Their new text, ‘Making Sense of Interventions for Children with Developmental Disorders: A guide for parents and professionals’, is destined to become the field guide for amateur and professional crap detectors everywhere. As I have already mentioned it is remarkably inclusive. As an enthusiastic crap detector myself, I came across coverage of many interventions that I knew little about or had not heard of before at all. Take FODMAPS for example. It was only a month or two ago that I first heard this term, from my haematologist. I did not know then, but I do now, that low FODMAPS diets are being promoted as a treatment for children with autism spectrum disorders (or ASD).
What is or are FODMAPS? FODMAPS are, wait for it, ‘fermentable, oligo-, di-, monosaccharides and polyols’. And some people say the MultiLit acronym is contrived! FODMAPS refers to fermentable, poorly absorbed, short-chain, carbohydrates but I prefer Caroline and Pamela’s no-nonsense description: “FODMAPS are in disreputable farty-foods like beans, onion and broccoli, and also in milk, apples, wheat, high-fructose corn syrup, and more”. They go on to comment, and I quote:
“The casein-free (CF), GF (gluten free), and GFFC (gluten free and casein free) diets have a new competitor for consumer moolah in the ASD food fad field: the low-FODMAP diet. For years, ASD advocacy groups, families and clinicians have fallen for sharp advertising of the GFCF diet, with scientific-sounding phrases: ‘evolving paradigm’, ‘promising research trend’, ‘new understandings’, ‘latest discoveries’ – but soon, the Low FODMAP diet may become the new black, despite no demonstrable link as yet, between FODMAPS and ASD.”
I have quoted this passage at length to give you a flavour of the engaging style in which this book is presented. It is lively and opinionated, in the very best sense, and is clearly written by human beings rather than by academic Daleks, the preferred speech style preferred by so many wannabe authorities. Moreover, as the comedian Eric Morcombe used to say of comedy partner Ernie Wise’s supposed toupée: “you can’t see the join”. Seriously, you can’t tell where one author stops and the other picks up.

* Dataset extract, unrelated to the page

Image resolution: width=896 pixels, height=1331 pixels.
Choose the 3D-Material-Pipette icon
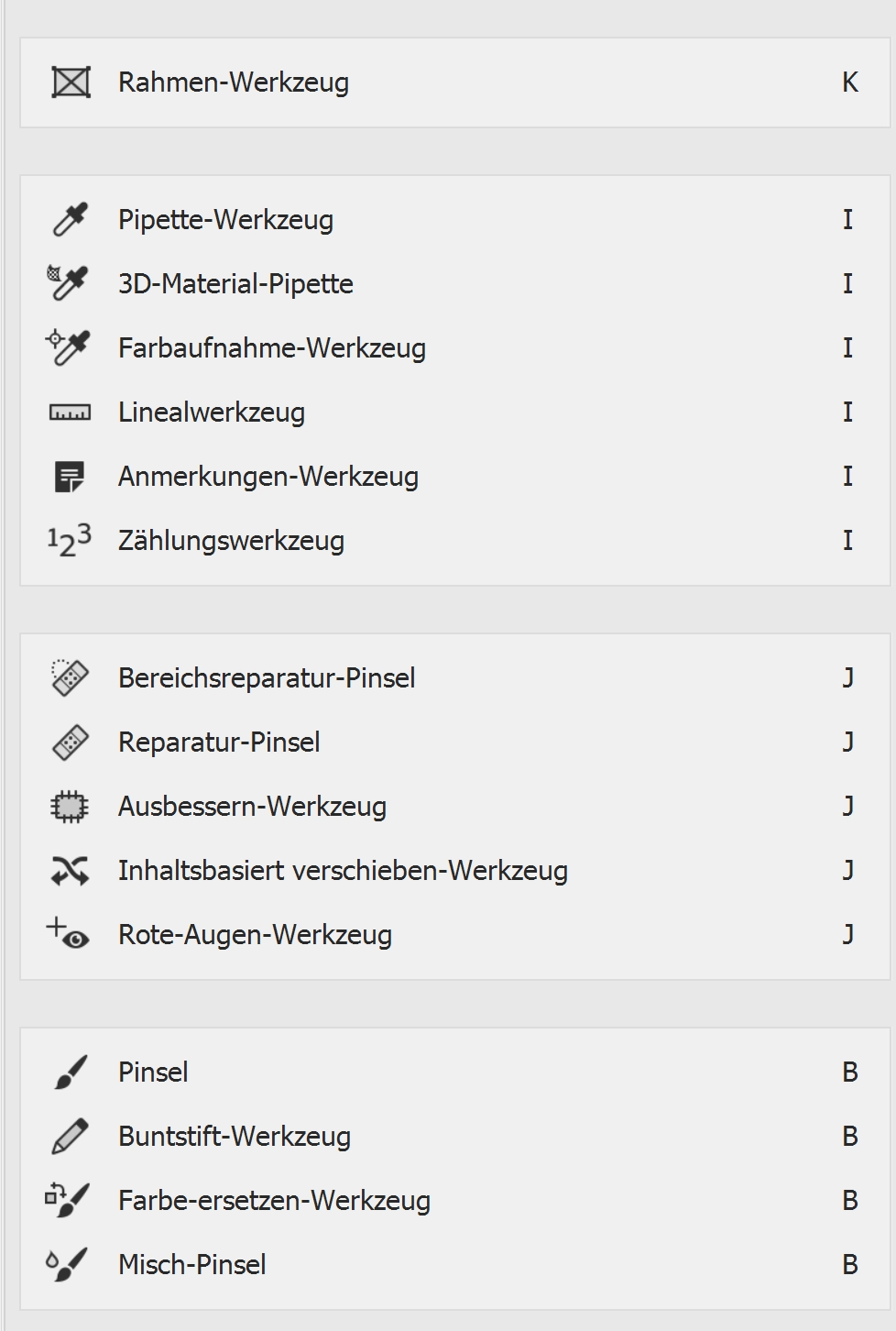pos(69,283)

This continuity of voice is a remarkable achievement.
Coming in at nearly 400 pages including appendices, it is a hefty tome but its coverage is encyclopaedic and never dull. In their epilogue, they provide two extensive lists of programs and procedures. The first (shorter) list is headed ‘Could try harder’ and puts on notice the developers of these interventions that might show some promise but which are in sore need of sufficient quality evidence for efficacy. Here we find, for example: controlled crying, Lindamood Bell, the Orton-Gillingham/Multi-Sensory Structured Language Program, Positive Behaviour Support and Triple-P Positive Parenting, to name but five.
In the second, far longer list, headed bluntly and unequivocally ‘No convincing evidence’, we find, for example, many old friends such as: BrainGym, Fast ForWord, the Arrowsmith Program, behavioural optometry and, last but not least, Reading Recovery.
I could go on. There is so much to delight and intrigue in this book. So much crap to detect and so little time. Let me finish by saying this: “Buy this book.” In fact, buy two copies and give one to a friend. They’ll thank you for it.

*‘Making Sense of Interventions for Children with Developmental Disorders: A guide for parents and professionals’ by Caroline Bowen and Pamela Snow, published by J & R Press Ltd.